EXTRAIT DU RÉCIT:
--------------------------------------------------

De ce fait, nous avons donc repris Souain, abandonné avec tant de pertes, sans même tirer un coup de fusil.

 

L'attaque allemande

 

Il va sans dire que depuis notre nouvelle entrée dans le village de Souain toutes les précautions étaient prises.

 

C'est ainsi que notre compagnie, placée environ au centre de la rue principale, prenait la garde jour et nuit à l'issue d'une rue située à droite du village.

 

Dans la nuit du 18 au 19 septembre nous prenions deux par deux la garde dans une cuisine encore debout d'une maison située à l'extrémité de ladite rue. J'avais pris de 3 h 00 à 5 h 00 et il y avait environ un quart d'heure que j'étais rentré dans notre grange quand retentit le cri : « aux armes ! »

 

Nous sautons sur nos sacs et nos fusils et en avant dans la rue. Mais il était déjà trop tard, les Allemands étaient dans la place. Ceci est la faute au brouillard qui a empêché les sentinelles de voir venir l'ennemi.

Quand nous arrivons au croisement de deux rues nous nous trouvons nez à nez avec les Allemands, si bien que l'on se battait à bras le corps dans la rue. Plusieurs camarades même, dans leur élan, ont franchi les rangs ennemis.

Le sergent de section commande demi-tour. Nous exécutons cet ordre à notre désavantage, car nous perdons beaucoup de camarades et c'est un sauve-qui-peut général. Les uns passent par les fenêtres, les autres s'enfilent dans les caves ; moi, je réussis à entrer dans la grange que nous venons de quitter.

 

Nous sommes là une poignée avec des blessés que nous pansons aussitôt.

 

Un officier se trouve parmi nous. Il juge la situation perdue pour nous et nous prie de ne pas laisser nos blessés. Il est tellement affecté de cette situation qu'il veut se faire sauter la cervelle ; nous l'en empêchons.

 

Au même moment il s'élance et demande qu'on le suive : un, deux, trois, quatre camarades passent avec lui, mais à l'instant même, le toit en feu s'effondre et nous sommes obligés de rester là : les Allemands devant nous et l'incendie derrière.

--------------------------------------------------

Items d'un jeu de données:
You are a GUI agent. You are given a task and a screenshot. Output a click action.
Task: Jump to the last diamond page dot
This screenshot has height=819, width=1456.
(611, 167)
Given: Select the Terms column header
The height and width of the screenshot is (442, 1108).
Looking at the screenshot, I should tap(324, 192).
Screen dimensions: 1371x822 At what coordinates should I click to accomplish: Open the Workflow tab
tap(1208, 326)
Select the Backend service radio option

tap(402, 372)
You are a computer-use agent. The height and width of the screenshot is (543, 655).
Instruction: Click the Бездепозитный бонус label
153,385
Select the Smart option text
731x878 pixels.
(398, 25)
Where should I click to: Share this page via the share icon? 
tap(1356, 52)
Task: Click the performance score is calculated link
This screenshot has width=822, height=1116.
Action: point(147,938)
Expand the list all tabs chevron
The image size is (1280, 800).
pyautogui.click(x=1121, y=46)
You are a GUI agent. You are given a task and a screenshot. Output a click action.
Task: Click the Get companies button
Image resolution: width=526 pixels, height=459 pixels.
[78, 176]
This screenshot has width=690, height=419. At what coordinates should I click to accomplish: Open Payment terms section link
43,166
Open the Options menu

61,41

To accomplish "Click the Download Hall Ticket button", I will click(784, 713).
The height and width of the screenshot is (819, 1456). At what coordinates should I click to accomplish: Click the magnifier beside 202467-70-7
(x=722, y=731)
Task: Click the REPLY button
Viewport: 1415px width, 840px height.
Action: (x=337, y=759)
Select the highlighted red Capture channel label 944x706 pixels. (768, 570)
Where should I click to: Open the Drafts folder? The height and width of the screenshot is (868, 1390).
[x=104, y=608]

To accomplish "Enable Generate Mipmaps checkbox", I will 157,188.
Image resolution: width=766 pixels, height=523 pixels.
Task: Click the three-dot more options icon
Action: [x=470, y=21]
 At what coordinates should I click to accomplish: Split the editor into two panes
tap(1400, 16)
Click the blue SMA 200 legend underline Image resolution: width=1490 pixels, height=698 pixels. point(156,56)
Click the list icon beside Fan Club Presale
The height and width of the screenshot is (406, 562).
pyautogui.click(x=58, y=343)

--------------------------------------------------

CONSIGNES:
a. Réécrivez le passage du récit de l'attaque allemande qui commence par « Quand nous arrivons » et se poursuit jusqu'à « nous pansons aussitôt. », en mettant « caporal » à la place de « sergent ».
b. Répondez à ces questions sur le récit de l'attaque allemande :
(i) Au cours de quelle nuit la garde se prenait-elle deux par deux dans une cuisine ?
(ii) Qu'est-ce qui a empêché les sentinelles de voir venir l'ennemi ?
(iii) Qu'est-ce qui s'effondre au moment où l'officier s'élance ?
c. Poursuivez le récit de l'attaque allemande à Souain après sa dernière phrase.
Les items constituent un matériau indépendant du récit.

CORRIGÉ:
a.
Quand nous arrivons au croisement de deux rues nous nous trouvons nez à nez avec les Allemands, si bien que l'on se battait à bras le corps dans la rue. Plusieurs camarades même, dans leur élan, ont franchi les rangs ennemis.

Le caporal de section commande demi-tour. Nous exécutons cet ordre à notre désavantage, car nous perdons beaucoup de camarades et c'est un sauve-qui-peut général. Les uns passent par les fenêtres, les autres s'enfilent dans les caves ; moi, je réussis à entrer dans la grange que nous venons de quitter.

 

Nous sommes là une poignée avec des blessés que nous pansons aussitôt.

b.
(i) La nuit du 18 au 19 septembre.
(ii) Le brouillard.
(iii) Le toit en feu.

c.
Les Allemands nous aperçoivent, tirent sur nous, sans heureusement toucher nos blessés. Nous leur faisons remarquer cette faute ; ils nous répondent qu'ils n'avaient rien vu, quoique nous le leur ayons crié. C'est fini pour nous, nous sommes pris. On nous désarme et on nous rassemble dans la cour d'une ferme. Nous sommes là dix-huit prisonniers. Les Allemands ne nous font aucun mal et ne nous brutalisent pas.

 

L'officier qui commande la section nous demande même si nous n'avons rien à réclamer, et cela, dans un bon français. Nous lui répondons naturellement que « non ».

 

Au même instant, cet officier reçoit une balle au menton qui lui coupe sa jugulaire et lui fait une plaie. Nous nous offrons pour le panser, il accepte et c'est un caporal prisonnier comme nous qui panse l'officier allemand. Celui-ci, d'ailleurs, remercie infiniment.

 

Mais voici que les Français tournent le village. Les Allemands sont obligés de battre en retraite. Ici s'est passé un fait inoubliable pour moi. Étant obligés de traverser la rue, pour gagner les terrains vagues, ils nous placent en travers de la rue, coude à coude, et passent derrière nous.

 

Ce trait de bravoure ne leur a d'ailleurs pas porté chance. Une fois passés nous avons été obligés de les suivre. Arrivés dans le terrain tout le monde se couche. Nous, les prisonniers, sommes placés dans un petit creux ; les Allemands nous encadrent.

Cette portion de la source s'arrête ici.